===== Source document =====

In Telfaire, the Court affirmed a conviction even though an identification instruction had not been given. It concluded, in effect, that the failure so to instruct the jury was harmless error because that case exhibited 'none of the special difficulties often presented by identification testimony that would require additional information be given to the jury in order for us to repose confidence in their ability to evaluate the reliability of the identification.'7 The Court added that the eyewitness had 'an adequate opportunity to observe' and had made an earlier spontaneous identification. It did, however, set forth a model identification instruction and stated '(that) failure to use this model, with appropriate adaptations, would constitute a risk in future cases that should not be ignored unless there is strong reason in the particular case.'8
Thus, it appears that the Court of Appeals for the District of Columbia has concluded that in any case where identification is a major issue, the failure to instruct the jury with respect to the possible unreliability of eyewitness identification testimony must 'be noticed although . . . not brought to the attention of the (trial) court' by way of a request for a specific instruction.9 The question left open for review by the Court of Appeals for the District of Columbia is whether the error in failing so to instruct 'affect(ed) substantial rights.'10
This Court treated extensively the problems associated with eyewitness identification testimony in United States v. Barber.11 Although holding that there was no error in the identification charge given by the trial court in that case, this Court, exercising its supervisory power, sought to provide guidance for the district courts in cases where the identification of the defendant is at issue. It stated that:
. . . where the circumstances surrounding the criminal act gave limited opportunity for observation or utilization of other sensory perception, or where uncertainty is expressed by the witness himself, or exposed by a past history of the witness' statements or demonstrated by cross-examination, the statement of identity should be considered as only an expression of opinion and should be accompanied by appropriate instructions as to its sufficiency and weight.12
The Barber court required that instructions satisfy the guidelines followed by Pennsylvania state courts, which arguably establish reversible error if the trial court fails to instruct, even in the absence of a request, when any of the conditions of uncertainty just enumerated are present.13 However, the Barber panel stated that when none of those conditions are present the trial judge need not, at least absent a request, give an identification instruction.

=====

Your tasks:
**a)** Could you condense the paragraph of the opinion excerpt that begins "In Telfaire, the Court affirmed" into a short bulleted list that keeps its main facts?
**b)** Does the opinion excerpt agree with each of these statements? For each, answer yes or no and quote the words of the opinion excerpt that decide it.
(i) In Barber, this Court found error in the identification charge given by the trial court.
(ii) Under Barber, when none of the conditions of uncertainty are present, the trial judge need not give an identification instruction, at least absent a request.
(iii) In Telfaire, the eyewitness had made an earlier spontaneous identification.

===== Dataset entries =====

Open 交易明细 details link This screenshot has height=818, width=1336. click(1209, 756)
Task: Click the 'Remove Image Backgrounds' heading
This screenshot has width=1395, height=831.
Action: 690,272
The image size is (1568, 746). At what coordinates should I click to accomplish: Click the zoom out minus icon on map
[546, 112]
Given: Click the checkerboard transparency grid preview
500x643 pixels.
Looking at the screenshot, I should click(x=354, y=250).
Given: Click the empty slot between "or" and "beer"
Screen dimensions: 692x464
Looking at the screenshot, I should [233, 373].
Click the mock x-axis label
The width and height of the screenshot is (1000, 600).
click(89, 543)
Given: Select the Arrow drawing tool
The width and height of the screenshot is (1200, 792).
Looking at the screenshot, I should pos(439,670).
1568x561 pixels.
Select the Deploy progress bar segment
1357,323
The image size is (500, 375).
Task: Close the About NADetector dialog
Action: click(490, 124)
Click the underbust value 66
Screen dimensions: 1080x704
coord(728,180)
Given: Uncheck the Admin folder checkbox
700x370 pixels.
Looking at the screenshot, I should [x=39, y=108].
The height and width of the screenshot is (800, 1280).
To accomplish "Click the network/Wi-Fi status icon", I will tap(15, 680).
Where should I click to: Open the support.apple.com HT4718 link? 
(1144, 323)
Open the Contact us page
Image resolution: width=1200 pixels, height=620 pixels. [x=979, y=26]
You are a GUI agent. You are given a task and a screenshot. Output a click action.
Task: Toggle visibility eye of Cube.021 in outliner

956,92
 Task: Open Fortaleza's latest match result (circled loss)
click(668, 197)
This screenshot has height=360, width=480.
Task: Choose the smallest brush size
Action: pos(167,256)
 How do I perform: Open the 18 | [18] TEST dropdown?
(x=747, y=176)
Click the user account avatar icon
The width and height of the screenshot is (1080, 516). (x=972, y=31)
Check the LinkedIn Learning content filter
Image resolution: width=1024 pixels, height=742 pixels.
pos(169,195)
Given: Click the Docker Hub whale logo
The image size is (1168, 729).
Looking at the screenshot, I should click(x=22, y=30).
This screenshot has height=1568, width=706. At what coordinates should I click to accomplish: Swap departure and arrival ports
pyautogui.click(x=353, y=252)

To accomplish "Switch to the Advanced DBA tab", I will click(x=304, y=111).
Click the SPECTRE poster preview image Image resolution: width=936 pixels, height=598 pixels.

=====

Task answers:
**a)**
- In Telfaire, the Court affirmed a conviction even though no identification instruction had been given.
- It treated the omission as harmless error because the case showed none of the special difficulties often presented by identification testimony.
- The eyewitness had an adequate opportunity to observe and had made an earlier spontaneous identification.
- The Court set out a model identification instruction. It warned that failing to use it, with appropriate adaptations, would be a risk in future cases that should not be ignored unless there is strong reason in the particular case.

**b)**
(i) No: "Although holding that there was no error in the identification charge given by the trial court in that case"
(ii) Yes: "when none of those conditions are present the trial judge need not, at least absent a request, give an identification instruction"
(iii) Yes: "had made an earlier spontaneous identification"